Source records:

**********

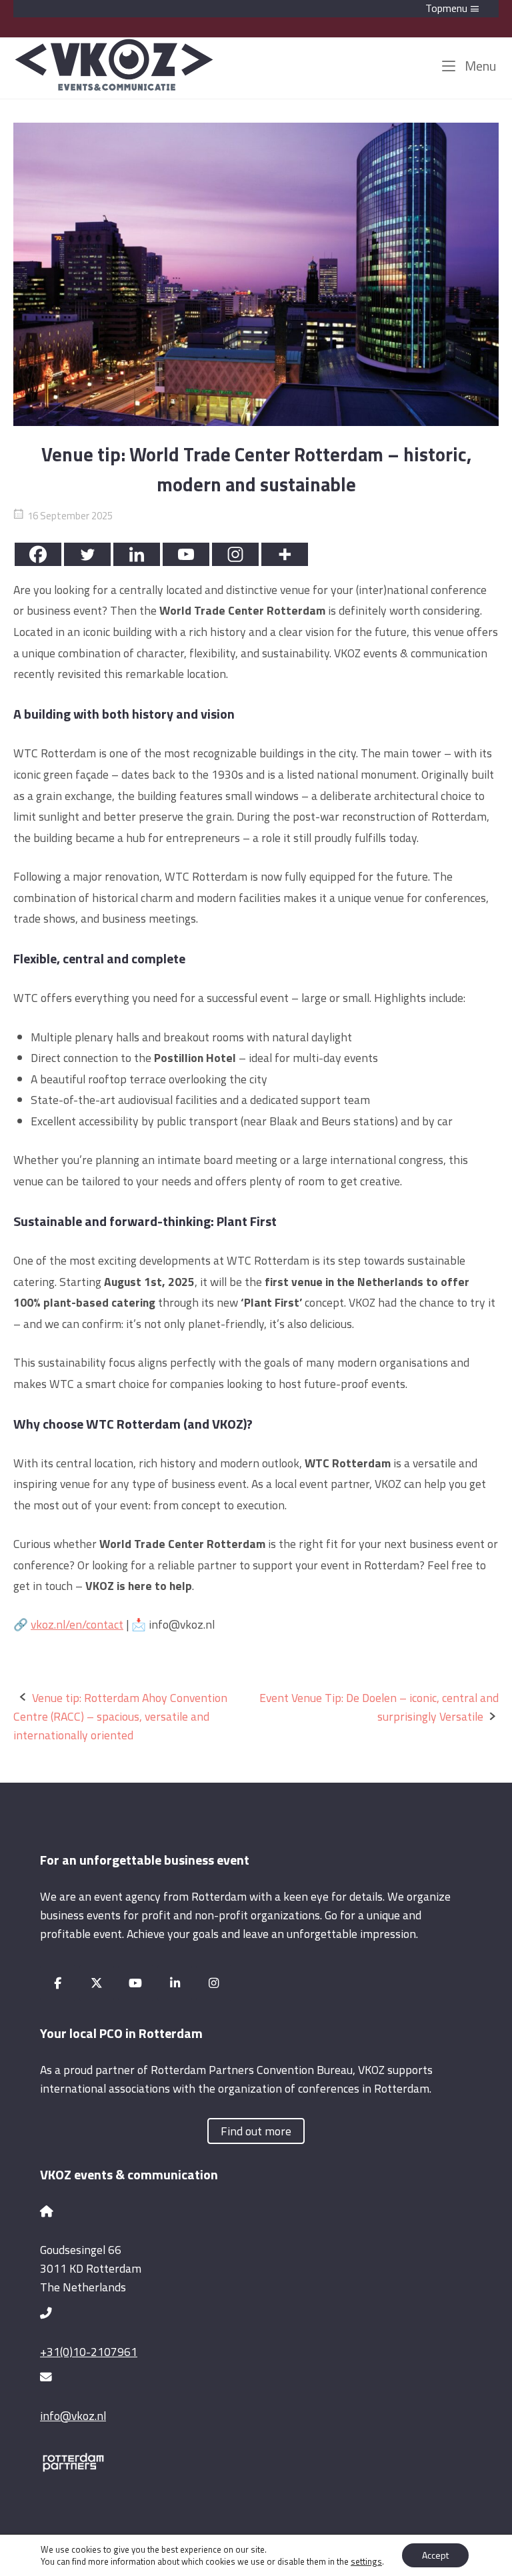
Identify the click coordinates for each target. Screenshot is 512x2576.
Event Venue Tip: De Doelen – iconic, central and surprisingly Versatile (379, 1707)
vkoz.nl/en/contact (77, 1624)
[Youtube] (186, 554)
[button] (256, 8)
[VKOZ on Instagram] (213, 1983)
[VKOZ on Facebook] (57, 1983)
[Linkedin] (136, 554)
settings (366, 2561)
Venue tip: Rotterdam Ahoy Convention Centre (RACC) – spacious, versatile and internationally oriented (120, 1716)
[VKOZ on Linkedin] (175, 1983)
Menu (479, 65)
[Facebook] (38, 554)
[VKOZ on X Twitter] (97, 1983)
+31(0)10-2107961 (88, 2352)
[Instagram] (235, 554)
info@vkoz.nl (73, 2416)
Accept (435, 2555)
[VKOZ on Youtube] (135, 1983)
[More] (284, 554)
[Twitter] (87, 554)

**********

Retype the data above as given, letting no picture into the copy.

Identify the click coordinates for each target. Screenshot is 512x2576.
Event Venue Tip: De Doelen – iconic, central and surprisingly Versatile (379, 1707)
vkoz.nl/en/contact (77, 1624)
[Youtube] (186, 554)
[button] (256, 8)
[VKOZ on Instagram] (213, 1983)
[VKOZ on Facebook] (57, 1983)
[Linkedin] (136, 554)
settings (366, 2561)
Venue tip: Rotterdam Ahoy Convention Centre (RACC) – spacious, versatile and internationally oriented (120, 1716)
[VKOZ on Linkedin] (175, 1983)
Menu (479, 65)
[Facebook] (38, 554)
[VKOZ on X Twitter] (97, 1983)
+31(0)10-2107961 (88, 2352)
[Instagram] (235, 554)
info@vkoz.nl (73, 2416)
Accept (435, 2555)
[VKOZ on Youtube] (135, 1983)
[More] (284, 554)
[Twitter] (87, 554)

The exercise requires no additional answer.